Gaunt’s mustache twitched. “Lady One-Eye has no need of trickery,” he said. “She is in a class by herself.”
“Oh? Has she ever sat at table with Poker Alice?”
“Not yet. It will be a match for the ages when she does.”
“If she does. And if she’s as honest as you claim she is. Poker Alice would spot a mechanic straightaway, no matter how skilled her gaff.”
“So would you, I should think, if you possess the credentials you claim to have.”
“I’ve been fooled before by expert mechanics, but not for long. I intend to keep an extra sharp eye on the cards when the Lady and I play tonight.”
Gaunt’s piercing gaze remained fixed on her for several more seconds. Then, abruptly, without so much as a by-your-leave, he pushed to his feet and walked out.
There was no sign of Jack O’Diamonds, Lily Dumont, or Lady One-Eye when Sabina entered the Gold Nugget. One of the bartenders told her that Amos McFinn was in his office.
The little man was in his usual jittery state. “It’s about time you reported, Mrs. Carpenter. I—”
“The Saint Louis Rose,” she reminded him.
“Yes, yes, there’s no one else here. Well? What’s your opinion of Lady One-Eye’s game after losing to her last night? Is she honest or not?”
“I’d rather not say just yet. I’ll have to play her once more before I can be sure.”
“But you think she may be a clever sharp, is that it?”
“You’ll have my answer tonight, Mr. McFinn. Another hour at table with her ought to be sufficient, win or lose. For which I’ll need an additional stake.”
McFinn made a groaning sound. “How much this time?”
“Five hundred.”
“For a total of two thousand if you lose again and she’s honest.”
“And full restitution if she’s not.”
He went to a large Mosler safe behind his desk, removed five hundred dollars in greenbacks. “I’d rather forfeit the two thousand,” he muttered as he handed the money to Sabina. “My house percentage on her winnings already amounts to twice as much.”
Sabina tucked the bills into her bag without comment.
“Do you have anything else to report?” McFinn asked.
“Again, not yet. I had a conversation with Jeffrey Gaunt a few minutes ago, but it yielded nothing of import.”
“He didn’t say anything about that damned... the threatening letter?”
“No.

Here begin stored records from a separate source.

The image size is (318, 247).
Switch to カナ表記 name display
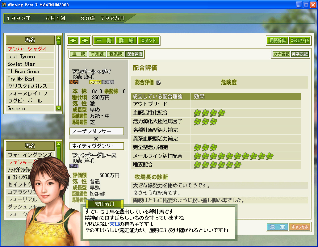pyautogui.click(x=281, y=54)
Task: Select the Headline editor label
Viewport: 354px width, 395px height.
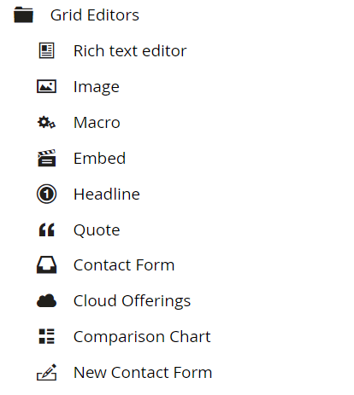Action: coord(107,194)
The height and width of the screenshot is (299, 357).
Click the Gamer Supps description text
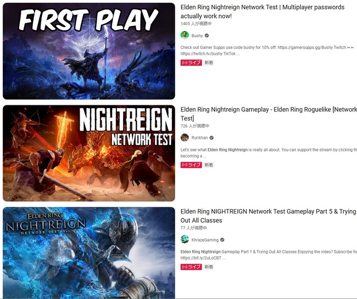(x=267, y=50)
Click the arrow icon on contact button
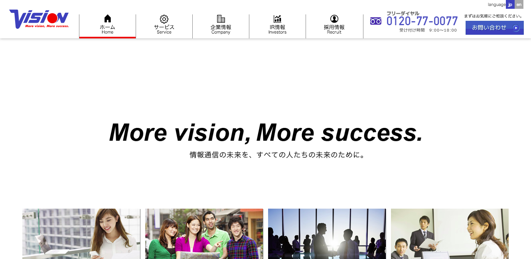 516,28
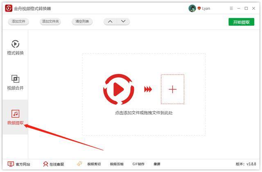Image resolution: width=262 pixels, height=172 pixels.
Task: Select the 音频提取 sidebar tab
Action: 15,117

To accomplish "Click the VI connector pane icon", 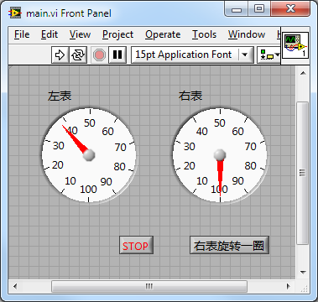I will (x=295, y=45).
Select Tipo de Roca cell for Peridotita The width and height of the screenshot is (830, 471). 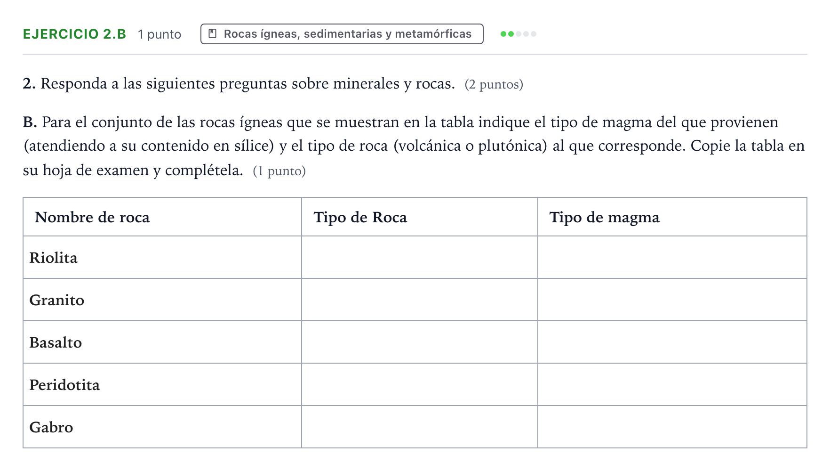tap(420, 384)
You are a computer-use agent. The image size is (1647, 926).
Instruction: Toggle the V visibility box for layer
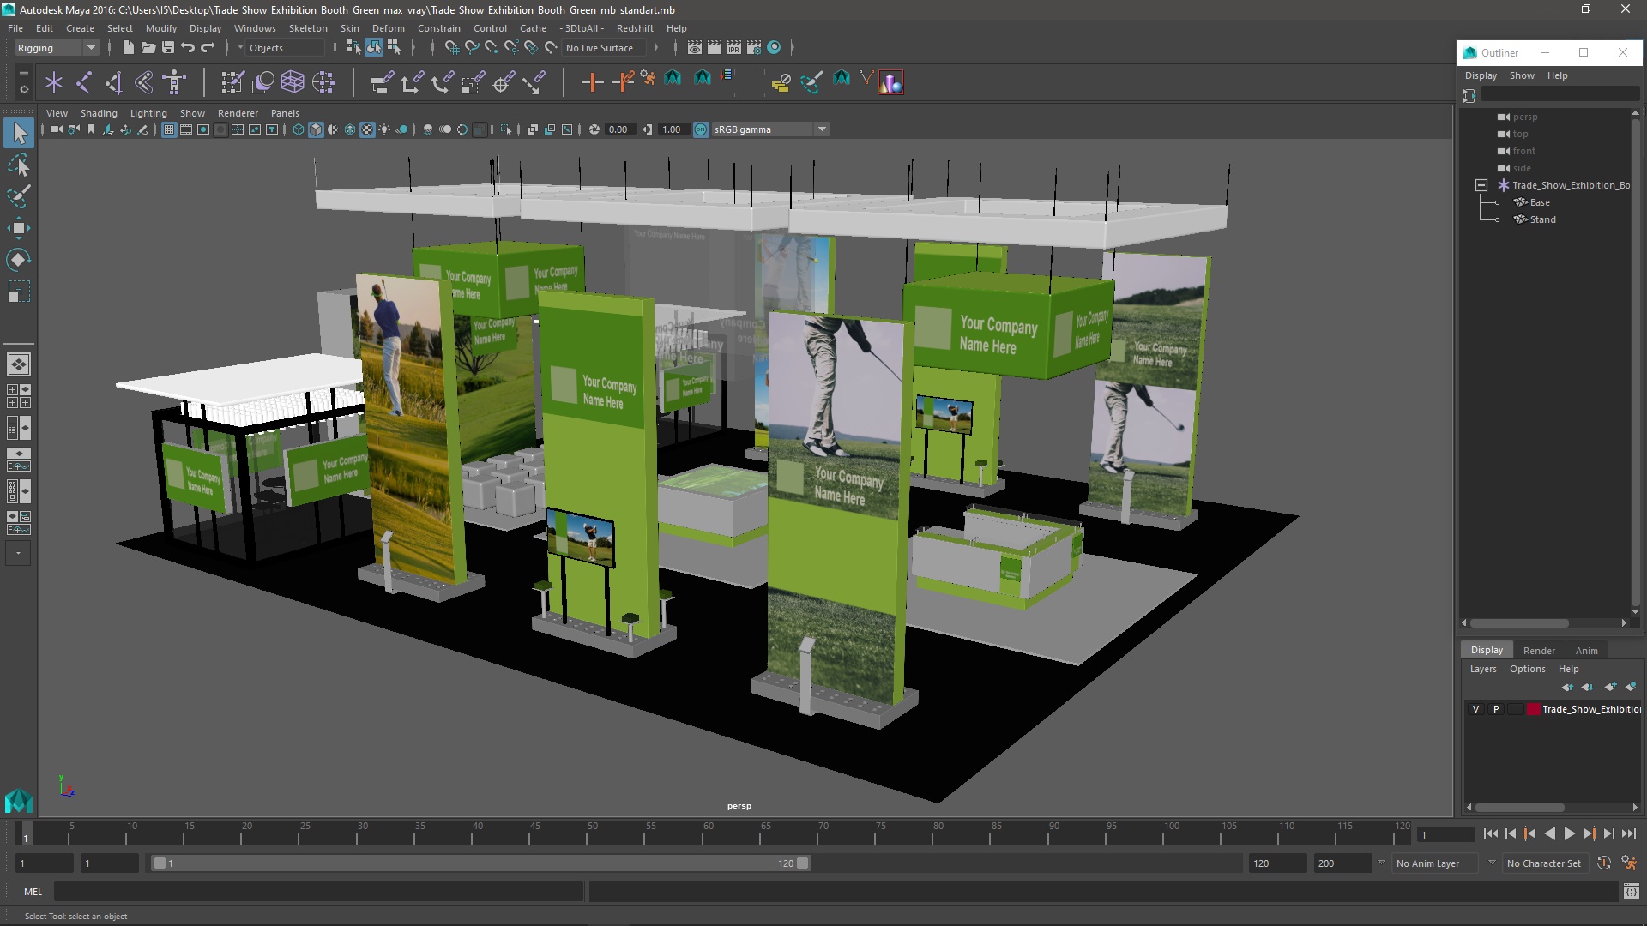point(1475,709)
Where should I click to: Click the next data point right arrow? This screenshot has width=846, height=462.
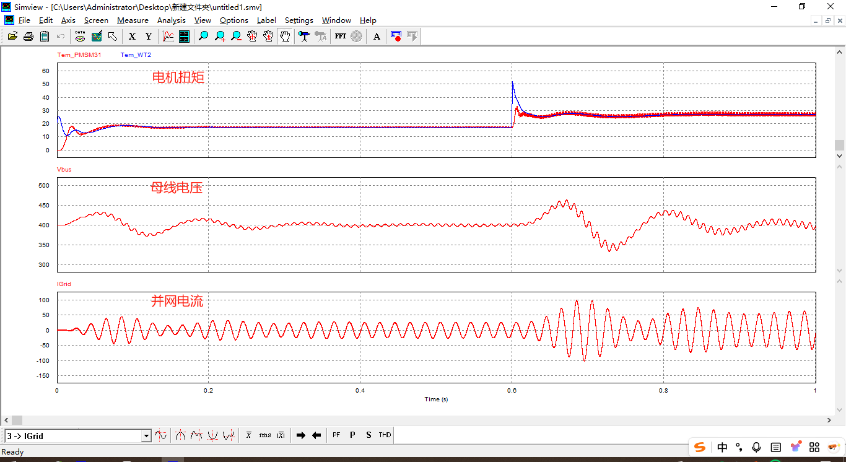(301, 435)
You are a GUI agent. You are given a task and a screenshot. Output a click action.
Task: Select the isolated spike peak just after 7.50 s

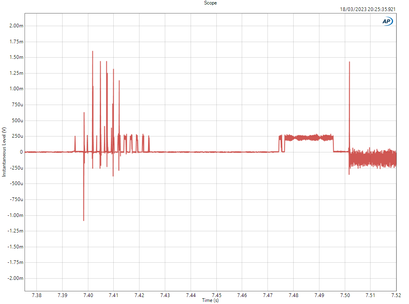click(x=349, y=62)
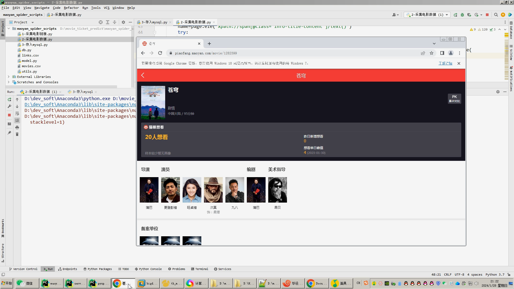The height and width of the screenshot is (289, 514).
Task: Clear all console output with trash icon
Action: click(17, 134)
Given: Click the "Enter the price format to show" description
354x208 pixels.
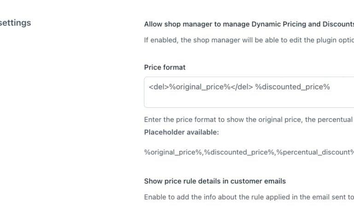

The Saint Louis Rose has no way of knowing about it, and he wouldn’t bring it up to her in any case. Nor would he be drawn into a discussion of Jack O’Diamonds’ infatuation with Lily Dumont.”
“Quincannon mentioned his suspicion of an affair last night,” McFinn said. “I asked the girl about it this morning, straight-out.”
“She denied the involvement, of course.”
“In no uncertain terms.”
“And you believed her?”
“She... well, she seemed sincere.”
“Glen Bonnifield, Lady One-Eye, and her brother all seem to suspect infidelity. As do John and I. If we’re correct, it makes the situation even more volatile and potentially violent.”
McFinn groaned again. “As if I need anything more to worry about.”
He would have been all the more fretted if Sabina had told him about the shooting at Lily Dumont’s cottage. The decision she and John had made not to reveal it yet was the right one.